In einem Le Monde-Gastbeitrag plädieren Experten und Amtsträger für bürgerinitiierte Referenden inmitten wachsenden Misstrauens in Institutionen. Sieben Jahre nach der Gelbwesten-Revolte äußern Franzosen einen starken Wunsch nach aktiver Beteiligung. Frühere Konsultationen wie die nationale Debatte haben keine konkreten Ergebnisse gebracht.
Die Gelbwesten-Revolte vor sieben Jahren hob eine tiefe Kluft zwischen politischen Führern und Bürgern hervor. Über 2 Millionen Beschwerden, die damals gesammelt wurden, zeigten eine klare Sehnsucht, gehört zu werden und kollektive Entscheidungen mitzugestalten. Unter diesen Vorschlägen stach der Aufruf zu einem bürgerinitiierten Referendum (RIC) besonders hervor, eine Forderung, die über die Bewegung hinaus anhält.

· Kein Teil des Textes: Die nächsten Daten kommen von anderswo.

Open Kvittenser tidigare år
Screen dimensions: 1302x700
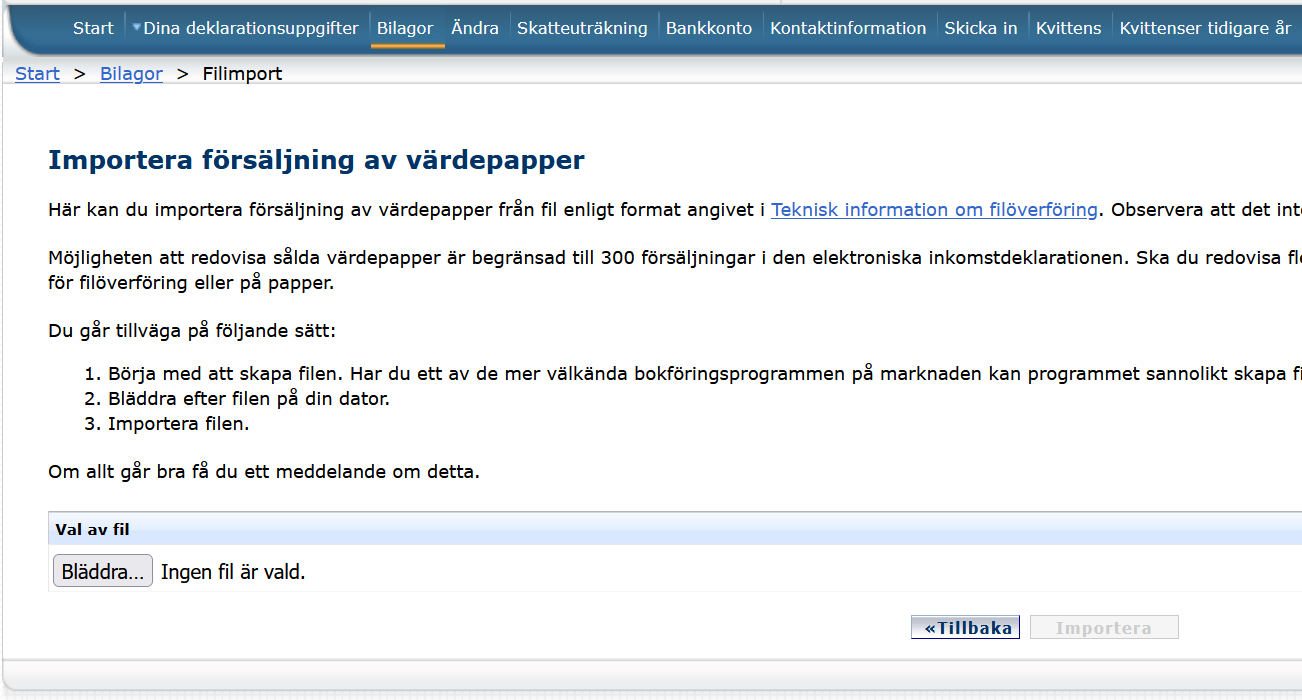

Diese Sehnsucht spiegelt einen breiteren Riss wider: formelle Konsultationen, die Bürgereingaben ignorieren, und gebrochene Versprechen. Laut dem Cevipof-Barometer 2025 vertrauen nur 26 % der Franzosen der Politik. Die Beschwerden aus der nationalen Debatte wurden veröffentlicht, führten aber zu keinen echten Veränderungen. Ähnlich wurde die Bürgerkonvention zum Klima, die von Präsident Emmanuel Macron „ohne Filter“ versprochen wurde, nur teilweise umgesetzt, wobei die ambitioniertesten Maßnahmen verworfen wurden. Dieses Gefühl, benutzt statt gehört zu werden, hat das öffentliche Vertrauen untergraben.
Im Jahr 2025, inmitten politischer Instabilität, die eine beispiellose Regimekrise signalisiert, versprach Emmanuel Macron neue Konsultationen, möglicherweise per Referendum, zwanzig Jahre nach der Abstimmung von 2005 und sieben Jahre nach den Gelbwesten. Elf Monate später hat kein Referendum stattgefunden. Das Misstrauen gegenüber der politischen Repräsentation hat zugenommen, wie eine Petition mit über 2 Millionen Unterschriften auf der Website der Nationalversammlung zeigt, die die Aufhebung eines Gesetzes ohne parlamentarische Debatte fordert.
Unterzeichnet von Politikwissenschaftler Loïc Blondiaux, Bürgermeister Fabrice Dalongeville, Aktivistin Priscillia Ludosky und Abgeordneter Marie Pochon, betont dieser Gastbeitrag, dass französische Bürger sich nicht mehr mit bloßer Beteiligung zufriedengeben: Sie wollen direkt entscheiden.